# Too late for potatoes?



## DEVILDOG (Dec 20, 2010)

Noticed seed potatoes on clearance at Menard's today, is it too late to plant potatoes this growing season? If so would seed potatoes last until next year to plant? Than you for any information.


----------



## Paquebot (May 10, 2002)

DEVILDOG said:


> Noticed seed potatoes on clearance at Menard's today, is it too late to plant potatoes this growing season? If so would seed potatoes last until next year to plant? Than you for any information.


If you could hold them right at 33ÂºF, might be able to hold them that long. Otherwise, you could still plant them now. Production would be less than optimal if growth is during the hottest time of the year. Plus side would be that whatever you get would store well into next spring. 

Martin


----------



## katydidagain (Jun 11, 2004)

Odds aren't good they'll last unless you do some special stuff that smarter peeps will tell you how to do; I can't. Well, I could but couldn't guarantee the results so I won't. 

Too late for this year? Probably but how much money are we talking? If it won't put a crimp in your budget, go for it. Last winter here was mild and might repeat so you might get a decent crop. If not, you might only get some really tiny spuds. Hey, guess what? You can save those and use them to plant next year at the right time! Buy now or buy later...


----------



## MOgal (Jul 27, 2002)

I got a nifty little "Clyde's Garden Planner" from Baker Creek a few years ago that shows best times to plant certain crops. For a fall crop of potatoes, if your average first frost date is Oct. 11 (near ours in zone 5B), you can plant potatoes as late as July 5.

Our local TSC store had 5# of Kennebec potatoes for 25Â¢. Guess what I'm going to do with them along with some smaller than hen's egg sized potatoes from the spring crop?


----------



## Paquebot (May 10, 2002)

MOgal said:


> Our local TSC store had 5# of Kennebec potatoes for 25Â¢. Guess what I'm going to do with them along with some smaller than hen's egg sized potatoes from the spring crop?


When planting those from this year's crop, plant them in an area which will not be tilled in the spring. That's when they will come up, not this year.

Martin


----------



## bajiay (Apr 8, 2008)

I just planted mine today! I've never done them in containers before. I hope they grow!
Good luck!


----------



## MOgal (Jul 27, 2002)

Hmm. Good enough, Martin. I'll hold onto those small potatoes until next spring and just plant the Kennebecs I got on sale. Thanks.

Can I hold them at refrigerator temps until then if I can arrange enough humidity? We are trying to come up with a clamp or old freezer to use as a root cellar this year.


----------



## bluemule31 (Nov 30, 2011)

I knew a man who put the smaller spuds back into the ground each year at diggin' time for the next year's crop--jut stoss them back in the ground.....that's what he said anyways. One thing that I've learned, and I mean this in a congenial way, is that some gardeners would also make good fishermen.......like my uncle who claimed to have "gobs of ripe tomatoes" the first of May from seedlings he started indoors and then planted outside.......as a matter
of fact he is a fishermen too!


----------



## Paquebot (May 10, 2002)

MOgal said:


> Hmm. Good enough, Martin. I'll hold onto those small potatoes until next spring and just plant the Kennebecs I got on sale. Thanks.
> 
> Can I hold them at refrigerator temps until then if I can arrange enough humidity? We are trying to come up with a clamp or old freezer to use as a root cellar this year.
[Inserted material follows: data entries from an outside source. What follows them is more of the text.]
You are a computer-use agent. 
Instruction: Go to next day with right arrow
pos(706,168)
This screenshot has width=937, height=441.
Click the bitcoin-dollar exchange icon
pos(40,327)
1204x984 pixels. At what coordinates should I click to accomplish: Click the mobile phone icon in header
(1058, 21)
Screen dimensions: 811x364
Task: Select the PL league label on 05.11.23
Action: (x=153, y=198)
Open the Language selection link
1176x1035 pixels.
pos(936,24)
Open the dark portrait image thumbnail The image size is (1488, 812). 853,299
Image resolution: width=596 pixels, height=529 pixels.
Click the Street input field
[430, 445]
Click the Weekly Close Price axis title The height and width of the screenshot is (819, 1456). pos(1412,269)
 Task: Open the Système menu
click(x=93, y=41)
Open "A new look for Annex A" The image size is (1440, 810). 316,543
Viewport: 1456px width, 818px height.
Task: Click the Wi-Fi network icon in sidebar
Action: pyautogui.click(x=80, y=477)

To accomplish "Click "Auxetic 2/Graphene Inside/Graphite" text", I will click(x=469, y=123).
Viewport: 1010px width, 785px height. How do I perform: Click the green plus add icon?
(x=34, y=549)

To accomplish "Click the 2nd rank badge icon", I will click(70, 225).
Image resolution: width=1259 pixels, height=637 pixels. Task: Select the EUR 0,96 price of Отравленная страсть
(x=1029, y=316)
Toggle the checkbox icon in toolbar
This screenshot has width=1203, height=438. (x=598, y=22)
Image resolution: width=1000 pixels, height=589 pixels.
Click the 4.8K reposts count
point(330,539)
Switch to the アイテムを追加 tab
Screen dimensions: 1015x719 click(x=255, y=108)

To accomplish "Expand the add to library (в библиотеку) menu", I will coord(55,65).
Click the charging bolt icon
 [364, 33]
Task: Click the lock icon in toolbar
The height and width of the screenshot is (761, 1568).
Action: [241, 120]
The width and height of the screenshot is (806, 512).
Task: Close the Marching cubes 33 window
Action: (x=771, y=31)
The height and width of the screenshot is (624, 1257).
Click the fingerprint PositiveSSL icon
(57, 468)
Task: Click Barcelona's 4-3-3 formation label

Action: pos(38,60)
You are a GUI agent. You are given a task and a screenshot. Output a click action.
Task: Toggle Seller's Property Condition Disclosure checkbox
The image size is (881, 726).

Go with your clamp idea or something similar for storage. Modern conveniences such as an old freezer are worthy substitutes while even a large Rubbermaid container will do. You want to keep them cold but never freeze. They can be packed in sawdust, dry sand, straw, shredded paper, anything which will keep them dry and frost-free. 

Also, eat the smallest ones first as new boilers and work up to about hen's egg size and stop there. Then start with your biggest and work down from there. Stop eating when you're at just enough to plant back. You'll have avoided having small ones which may have shriveled down to uselessness have just the perfect size for planting back. 

Watch for other threads to show up about gardeners in zones 6 to 8 leaving their potatoes in the ground. As long as it doesn't freeze, no need to dig them unless water is a problem. Potatoes are only dug when needed. None will ever start growing again until the following spring. Can't do that here but anyone in a clamp zone can do it. 

Martin


----------



## romysbaskets (Aug 29, 2009)

I was reading about how late you can plant them there..being that I just planted some less than a month ago, they look better than the ones I planted in the early spring! No kidding but we have had some cool temps, days in the 50's and 60's all June! Heading into July, today we had 56 degrees...so much for the warm weather crops... That and some torrential rains but do you know what looks great? My potatoes do and so does the lettuce plus the berries, herbs and teas. So I read you can plant your potatoes from early Spring all the way into July on one site, as they take 90 days for any variety with your weather... This said, how is the weather there? What part of Indiana are you in? They do have differing recommendations for central, Southern, Northern, etc.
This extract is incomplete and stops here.